Dennis Publishing’s head of digital sales on programmatic trading

If the increase in programmatic trading leads to standard ad formats becoming “too commoditised” there’s a risk publishers will ditch them in favour of more content-led advertising, according to Dennis Publishing’s head of digital sales Gary Rayneau, in an interview with The Drum.
Although Dennis – which owns brands such as Auto Express, The Week, Men’s Fitness and Computer Active – has been increasing its programmatic capabilities in recent years, the technique currently only represents four per cent of revenue, although direct display advertising still brings in the majority at 70 per cent. The rest comes from native advertising/branded content and partnerships.

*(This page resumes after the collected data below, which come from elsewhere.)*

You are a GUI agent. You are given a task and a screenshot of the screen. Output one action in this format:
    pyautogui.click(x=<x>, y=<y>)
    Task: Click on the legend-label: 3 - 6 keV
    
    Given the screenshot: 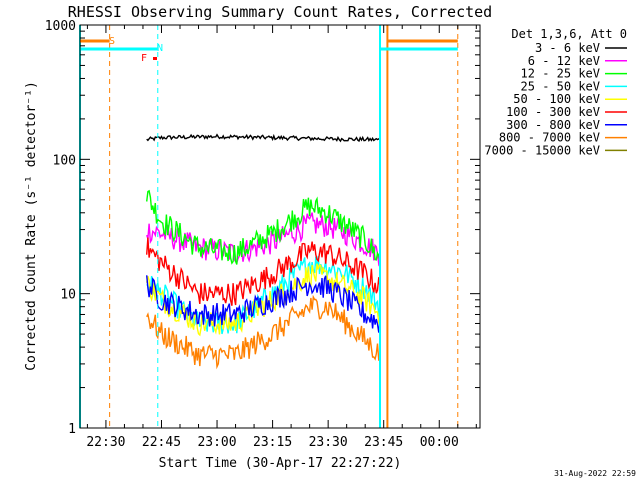 What is the action you would take?
    pyautogui.click(x=568, y=48)
    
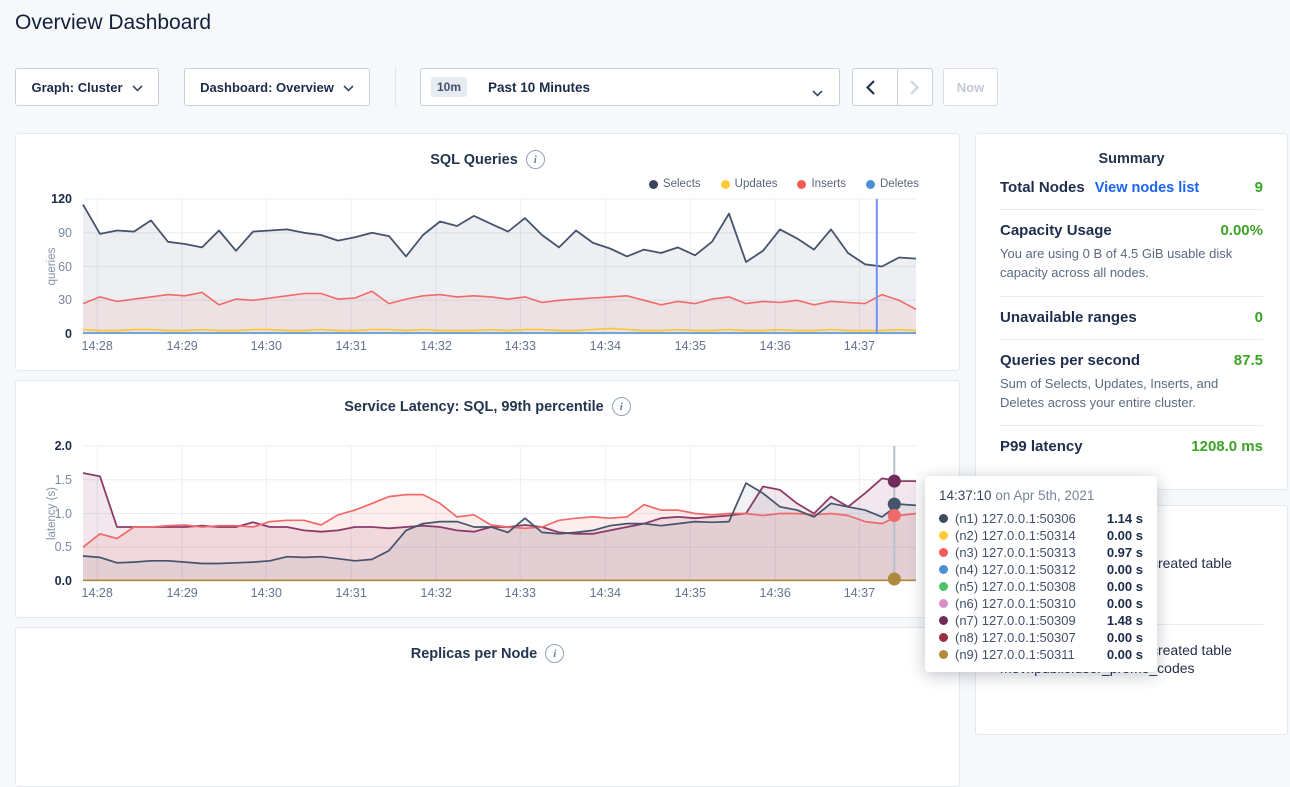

While Rayneau said the company would continue to develop its programmatic offering, he said Dennis was “purposely late to market” and currently programmatic trading is only an option for direct-buy clients.
“Our door is definitely open with clients to work programmatically but that has to be in conjunction with direct spend,” he said.
“I think it will become the default way of buying impressions if the focus is direct response, and across the industry it absolutely is and I completely understand the legitimacy of programmatic from that perspective.
“On the other hand I also think direct buys will always have a place, especially for brand-led advertisers and vertical sites. I think programmatic will be the final nail in the coffin for your average network and portfolio sales, but if you’re a publisher with a highly specialised niche audience then there’ll always be a place for direct buys and brand related stuff.”
He continued: “I do see a point where if display advertising becomes too commodotised we’ll get to the stage where we won’t run standard formats and we will just run partnerships and native placements.
“I think it would be a much better experience for the user, and it will generate the same, if not more, revenue that way as well. It just won’t be worth our time to run standard display.”
Rayneau said he believed such an event was a real possibility and pointed towards the Buzzfeed model – which is funded by native advertising – as an example of how other ad revenue streams are practical.